Purpose: To correlate tumor oxygenation status with long-term biochemical outcome after prostate brachytherapy.
Methods and materials: Custom-made Eppendorf PO(2) microelectrodes were used to obtain PO(2) measurements from the prostate (P), focused on positive biopsy locations, and normal muscle tissue (M), as a control. A total of 11,516 measurements were obtained in 57 men with localized prostate cancer immediately before prostate brachytherapy was given. The Eppendorf histograms provided the median PO(2), mean PO(2), and % <5 mm Hg or <10 mm Hg. Biochemical failure (BF) was defined using both the former American Society of Therapeutic Radiation Oncology (ASTRO) (three consecutive raises) and the current Phoenix (prostate-specific antigen nadir + 2 ng/mL) definitions. A Cox proportional hazards regression model evaluated the influence of hypoxia using the P/M mean PO(2) ratio on BF.

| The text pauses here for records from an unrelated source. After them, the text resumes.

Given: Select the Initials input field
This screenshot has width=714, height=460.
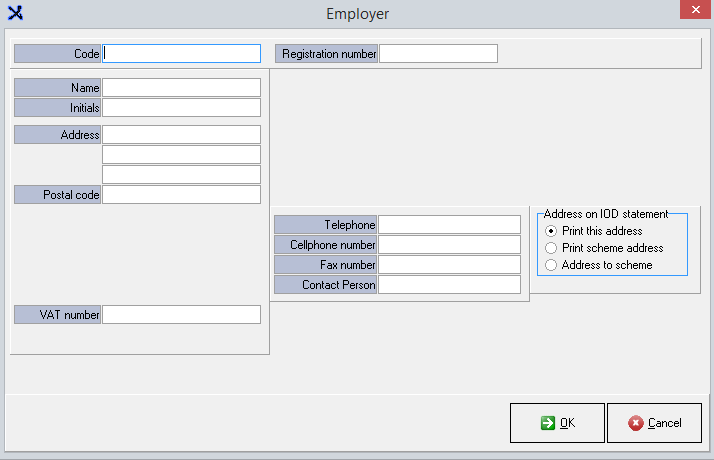Looking at the screenshot, I should 182,107.
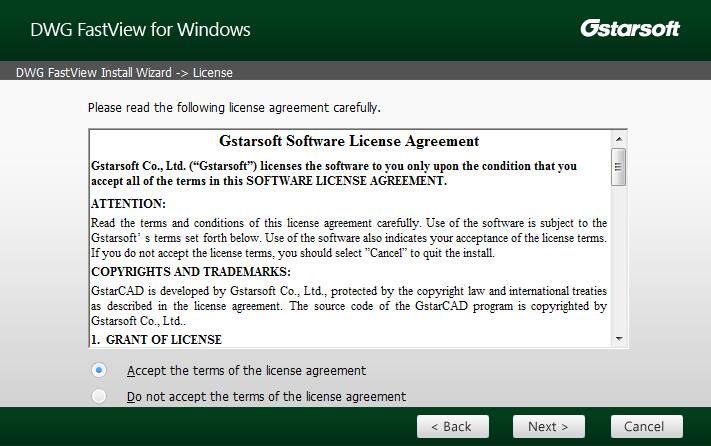Select Accept the terms of the license agreement
This screenshot has width=711, height=446.
99,370
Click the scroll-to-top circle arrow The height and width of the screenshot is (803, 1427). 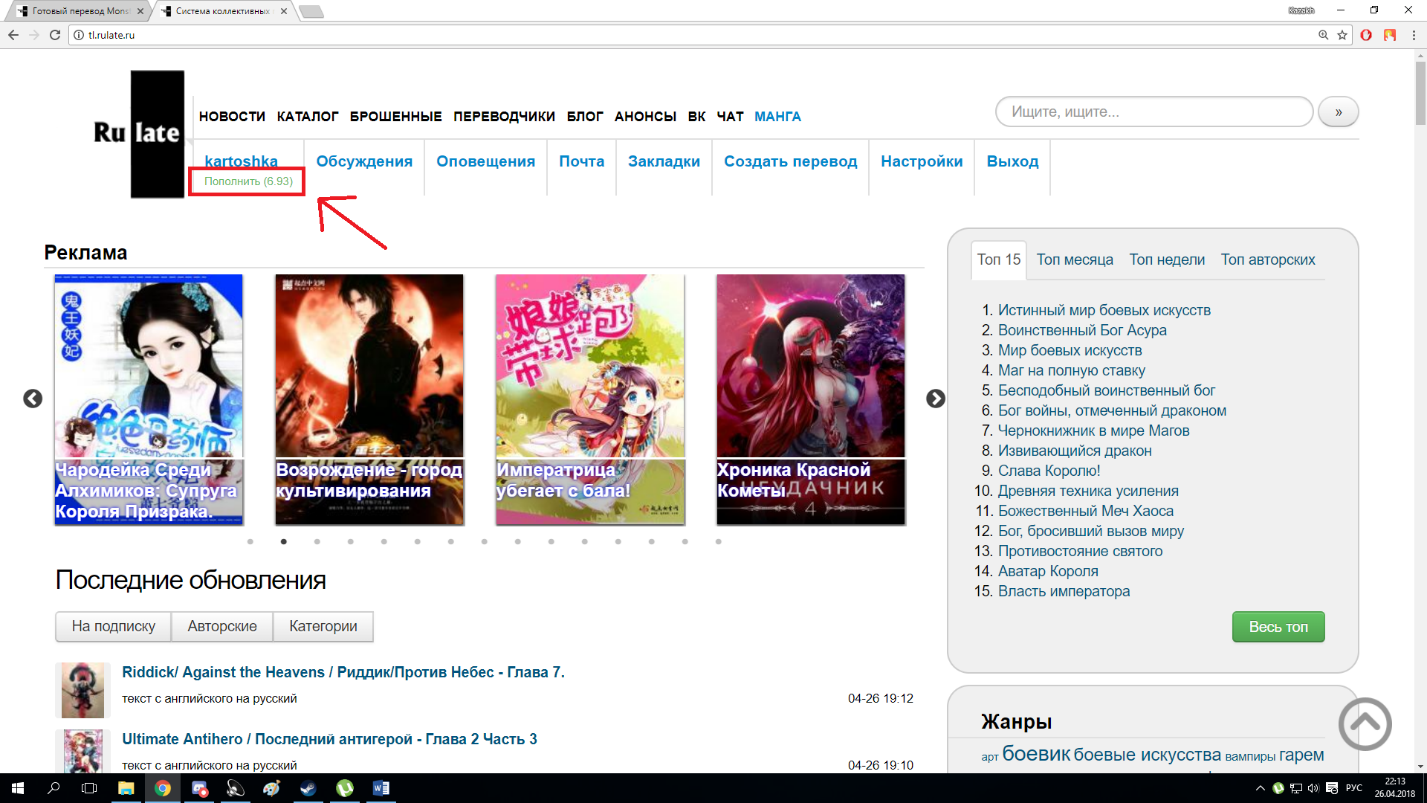[x=1365, y=723]
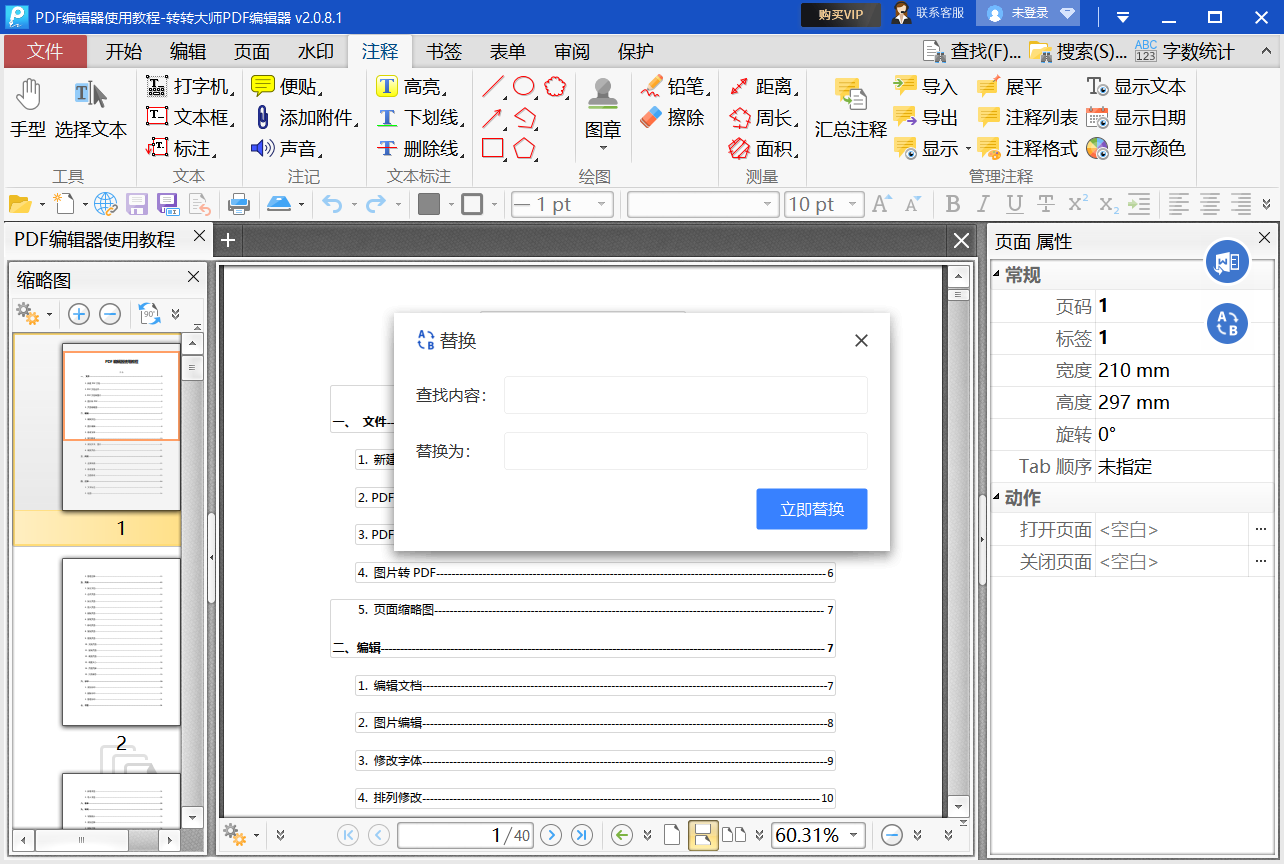Collapse the 常规 section in properties
Screen dimensions: 1284x864
tap(998, 275)
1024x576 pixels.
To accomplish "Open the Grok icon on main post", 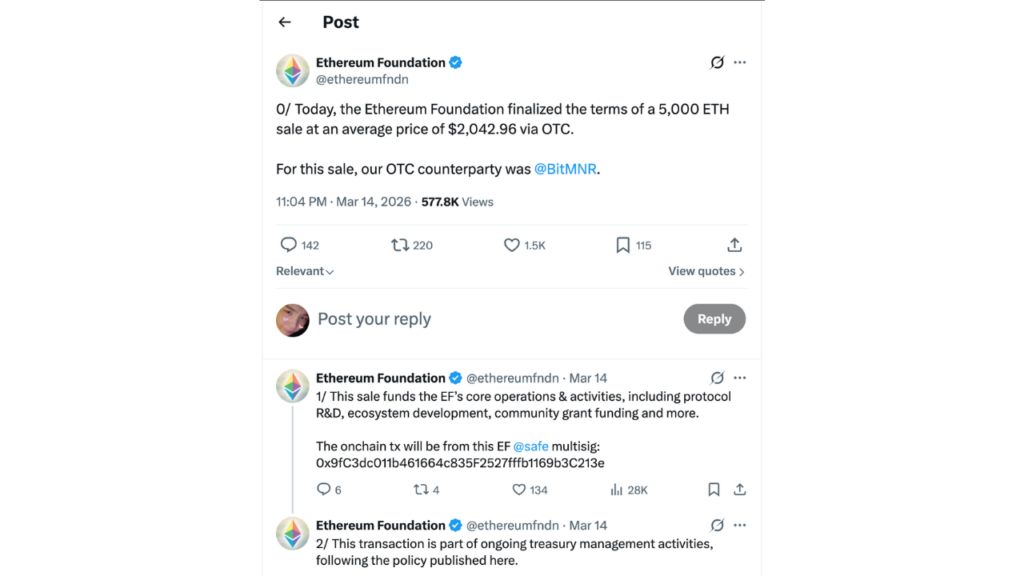I will pyautogui.click(x=717, y=62).

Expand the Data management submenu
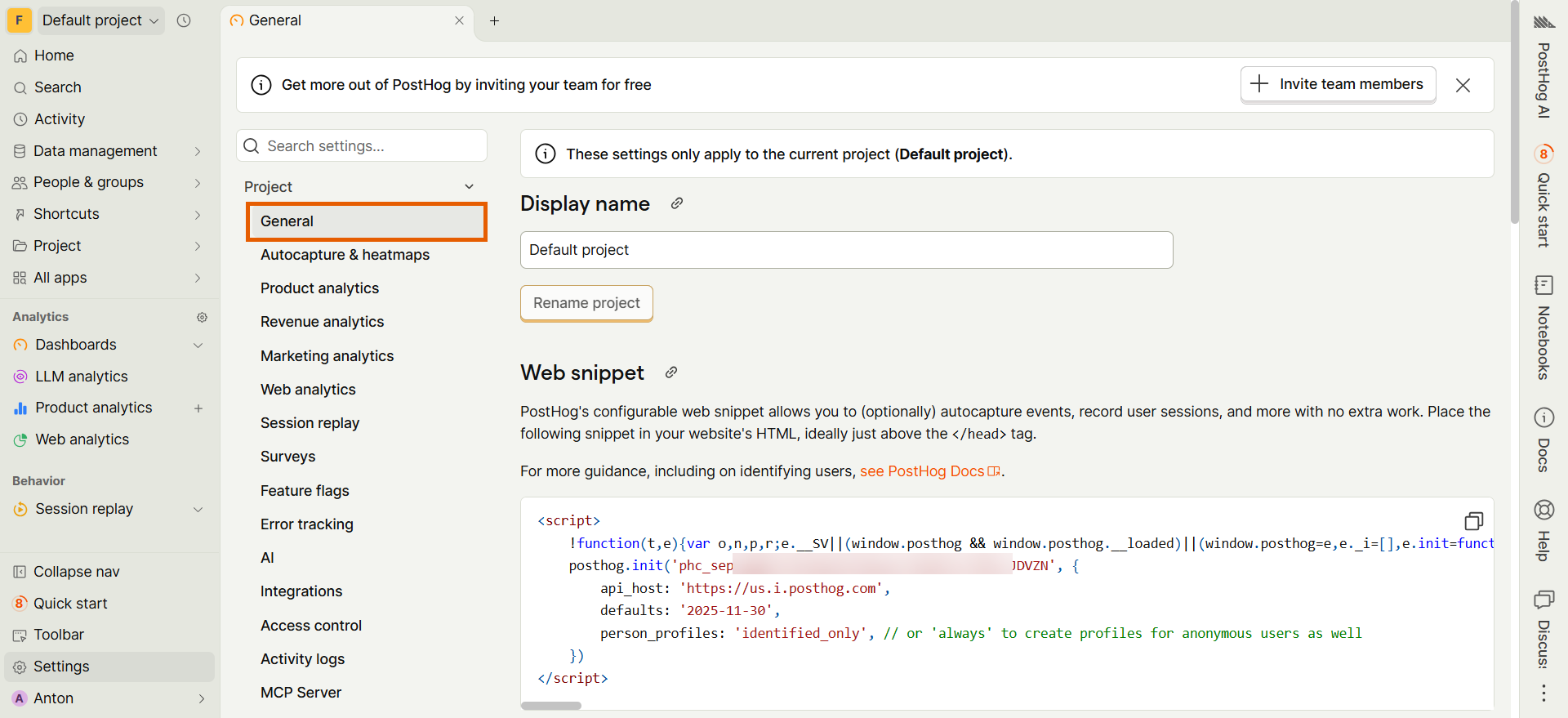pyautogui.click(x=198, y=151)
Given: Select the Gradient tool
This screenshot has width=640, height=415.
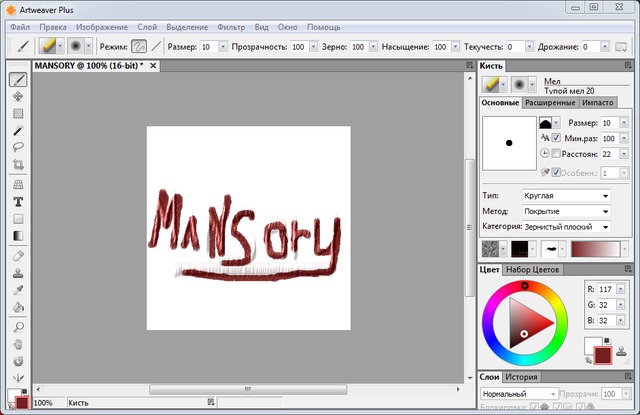Looking at the screenshot, I should [x=18, y=236].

Results: With a median follow-up time of 8 years, 12 men had ASTRO BF and 8 had Phoenix BF. On multivariate analysis, P/M PO(2) ratio <0.10 emerged as the only significant predictor of ASTRO BF (p = 0.043). Hormonal therapy (p = 0.015) and P/M PO(2) ratio <0.10 (p = 0.046) emerged as the only independent predictors of the Phoenix BF. Kaplan-Meier freedom from BF for P/M ratio <0.10 vs. ≥0.10 at 8 years for ASTRO BF was 46% vs. 78% (p = 0.03) and for the Phoenix BF was 66% vs. 83% (p = 0.02).
Conclusions: Hypoxia in prostate cancer (low mean P/M PO(2) ratio) significantly predicts for poor long-term biochemical outcome, suggesting that novel hypoxic strategies should be investigated.